Immunogenicity and efficacy of          heterologous ChAdOx1–BNT162b2 vaccination

The better neutralization potential of sera from ChAd–BNT vaccinated individuals could also be linked to their relatively lower level of S1-specific IgA levels. Indeed, plasma IgA monomers specific to SARS-CoV-2 proteins are twofold less potent than IgG equivalents22. Furthermore, IgA levels persist better than IgG after infection, which coincides with a reduction in the serum neutralizing potential23. Following a possible competition between serum IgA and IgG, the decrease in IgA levels in heterologous vaccination conditions may lead to better neutralization effects. This phenomenon has already been observed in the context of the RV144 vaccination trial against HIV-1, in which the level of envelope-specific IgA correlated with the risk of infection24. In this context, IgA was also found to inhibit antibody-dependent cell cytotoxicity by competing with IgG25.

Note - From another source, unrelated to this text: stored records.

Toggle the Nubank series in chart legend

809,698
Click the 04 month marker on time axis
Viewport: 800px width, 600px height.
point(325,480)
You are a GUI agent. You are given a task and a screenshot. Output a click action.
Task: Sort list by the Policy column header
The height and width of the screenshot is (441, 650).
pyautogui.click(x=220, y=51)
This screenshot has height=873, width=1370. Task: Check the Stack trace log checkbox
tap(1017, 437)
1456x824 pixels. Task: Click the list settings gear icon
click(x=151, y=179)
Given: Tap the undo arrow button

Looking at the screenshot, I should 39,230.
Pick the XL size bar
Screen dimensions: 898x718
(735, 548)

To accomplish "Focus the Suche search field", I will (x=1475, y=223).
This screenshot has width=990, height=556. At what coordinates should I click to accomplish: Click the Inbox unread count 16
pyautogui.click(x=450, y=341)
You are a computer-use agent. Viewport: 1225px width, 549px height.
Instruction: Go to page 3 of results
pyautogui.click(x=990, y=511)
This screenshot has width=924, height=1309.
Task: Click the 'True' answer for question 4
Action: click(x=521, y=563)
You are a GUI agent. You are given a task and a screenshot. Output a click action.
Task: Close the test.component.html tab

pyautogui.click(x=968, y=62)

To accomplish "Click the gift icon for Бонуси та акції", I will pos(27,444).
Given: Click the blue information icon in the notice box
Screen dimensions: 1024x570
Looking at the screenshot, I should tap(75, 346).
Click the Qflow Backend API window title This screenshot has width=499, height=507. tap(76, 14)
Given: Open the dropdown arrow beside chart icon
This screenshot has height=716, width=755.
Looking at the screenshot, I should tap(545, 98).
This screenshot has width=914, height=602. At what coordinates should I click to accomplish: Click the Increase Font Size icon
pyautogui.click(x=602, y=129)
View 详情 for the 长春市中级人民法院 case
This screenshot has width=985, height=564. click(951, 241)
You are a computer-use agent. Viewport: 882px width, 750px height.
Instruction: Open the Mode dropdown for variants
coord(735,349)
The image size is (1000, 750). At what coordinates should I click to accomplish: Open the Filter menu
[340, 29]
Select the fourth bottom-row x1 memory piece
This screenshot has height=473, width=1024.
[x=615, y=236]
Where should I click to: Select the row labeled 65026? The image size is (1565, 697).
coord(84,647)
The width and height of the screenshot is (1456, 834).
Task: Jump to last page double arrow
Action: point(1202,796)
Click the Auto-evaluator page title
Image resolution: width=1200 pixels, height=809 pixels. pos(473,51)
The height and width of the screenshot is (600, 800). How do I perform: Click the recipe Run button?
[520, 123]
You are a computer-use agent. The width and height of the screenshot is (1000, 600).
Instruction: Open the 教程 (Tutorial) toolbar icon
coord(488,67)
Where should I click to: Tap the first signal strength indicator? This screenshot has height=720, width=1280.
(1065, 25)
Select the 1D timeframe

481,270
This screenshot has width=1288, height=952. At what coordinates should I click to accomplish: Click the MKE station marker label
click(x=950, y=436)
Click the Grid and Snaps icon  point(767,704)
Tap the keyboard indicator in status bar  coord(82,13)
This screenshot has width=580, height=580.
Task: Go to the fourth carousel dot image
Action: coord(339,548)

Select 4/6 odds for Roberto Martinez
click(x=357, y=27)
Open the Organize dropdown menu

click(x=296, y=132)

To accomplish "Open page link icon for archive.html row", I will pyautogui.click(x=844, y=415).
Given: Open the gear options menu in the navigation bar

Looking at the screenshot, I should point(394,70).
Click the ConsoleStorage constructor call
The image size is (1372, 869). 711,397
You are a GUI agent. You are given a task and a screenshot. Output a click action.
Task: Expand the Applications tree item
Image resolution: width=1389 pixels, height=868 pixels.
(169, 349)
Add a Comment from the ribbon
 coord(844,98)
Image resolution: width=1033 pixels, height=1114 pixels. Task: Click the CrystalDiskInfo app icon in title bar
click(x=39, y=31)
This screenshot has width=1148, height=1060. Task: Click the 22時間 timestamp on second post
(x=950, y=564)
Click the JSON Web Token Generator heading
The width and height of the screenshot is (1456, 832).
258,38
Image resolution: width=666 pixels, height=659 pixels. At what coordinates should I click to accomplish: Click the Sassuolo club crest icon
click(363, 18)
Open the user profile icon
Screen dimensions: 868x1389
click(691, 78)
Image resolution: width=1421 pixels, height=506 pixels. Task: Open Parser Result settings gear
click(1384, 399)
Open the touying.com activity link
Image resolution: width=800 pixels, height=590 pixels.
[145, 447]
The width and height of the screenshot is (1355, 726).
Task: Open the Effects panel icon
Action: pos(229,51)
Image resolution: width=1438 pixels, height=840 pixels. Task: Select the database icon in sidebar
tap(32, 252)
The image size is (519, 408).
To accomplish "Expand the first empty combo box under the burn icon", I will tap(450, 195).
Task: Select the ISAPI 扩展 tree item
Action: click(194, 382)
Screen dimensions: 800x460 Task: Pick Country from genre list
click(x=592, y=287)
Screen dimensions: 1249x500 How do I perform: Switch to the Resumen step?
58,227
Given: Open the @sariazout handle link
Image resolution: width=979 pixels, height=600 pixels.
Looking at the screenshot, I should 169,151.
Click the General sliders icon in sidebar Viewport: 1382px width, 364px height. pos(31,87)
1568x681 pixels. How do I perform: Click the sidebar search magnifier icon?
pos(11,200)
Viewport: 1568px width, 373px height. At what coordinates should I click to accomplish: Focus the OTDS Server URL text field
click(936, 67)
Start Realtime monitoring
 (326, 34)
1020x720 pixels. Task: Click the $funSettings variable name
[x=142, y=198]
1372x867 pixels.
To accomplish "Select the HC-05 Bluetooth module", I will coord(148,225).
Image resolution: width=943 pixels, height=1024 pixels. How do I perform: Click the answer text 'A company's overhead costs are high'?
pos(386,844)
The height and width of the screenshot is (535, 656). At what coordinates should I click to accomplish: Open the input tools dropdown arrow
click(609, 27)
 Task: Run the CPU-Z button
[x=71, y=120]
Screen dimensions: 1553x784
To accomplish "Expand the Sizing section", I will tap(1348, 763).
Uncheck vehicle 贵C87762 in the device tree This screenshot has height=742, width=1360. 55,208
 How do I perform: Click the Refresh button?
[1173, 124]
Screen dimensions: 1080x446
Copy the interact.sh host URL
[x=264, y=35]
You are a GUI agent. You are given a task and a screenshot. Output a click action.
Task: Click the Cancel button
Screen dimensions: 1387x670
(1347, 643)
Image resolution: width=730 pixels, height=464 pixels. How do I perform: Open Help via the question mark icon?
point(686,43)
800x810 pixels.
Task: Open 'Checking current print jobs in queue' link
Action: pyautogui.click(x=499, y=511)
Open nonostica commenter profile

Our data do not allow the discarding of the possibility that the later timing of administration of the booster dose contributed to the high efficacy of the heterologous regimen. Still, it is noteworthy that the size of the RBD+ mBC pool after the prime dose was comparable for both groups of vaccinees, despite the disparity in the analysis time point after the prime vaccination (4 versus 12 weeks). This observation indicates that the extended interval between prime and boost in the ChAd–BNT cohort has not been translated into a greater size of the RBD-specific mBC compartment. It has been recently demonstrated for both the ChAd vaccine26 and the BNT vaccine27 that long injection time intervals (12 weeks or more) provide higher binding and neutralizing antibody titres than shorter intervals (less than 6 weeks). For a comparable long vaccination interval (more than 9 weeks), the heterologous ChAd–BNT vaccination schedule induced better humoral immunity (titres and neutralization) than the homologous ChAd–ChAd combination28. To our knowledge, there is only one study in which ChAd–BNT and BNT–BNT vaccination schedules were compared with the same prime–boost interval (4 weeks)6. That study6 concluded that for short intervals, the humoral responses induced by both regimens were comparable. However, a longer interval (that is, 12 weeks) between prime and boost could be needed to allow the synergy between heterologous vaccines.

Together, we present a real-world observational study of HCWs showing that the heterologous ChAd–BNT vaccination regimen confers stronger protective immunity than the homologous BNT–BNT prime–boost schedule. As hidden confounding factors might be present in our study (for example, different levels of exposure to the virus), confirmatory studies and a longer follow-up of vaccinated participants are warranted. However, our data suggest that the heterologous combination could be particularly suitable for immunocompromised individuals.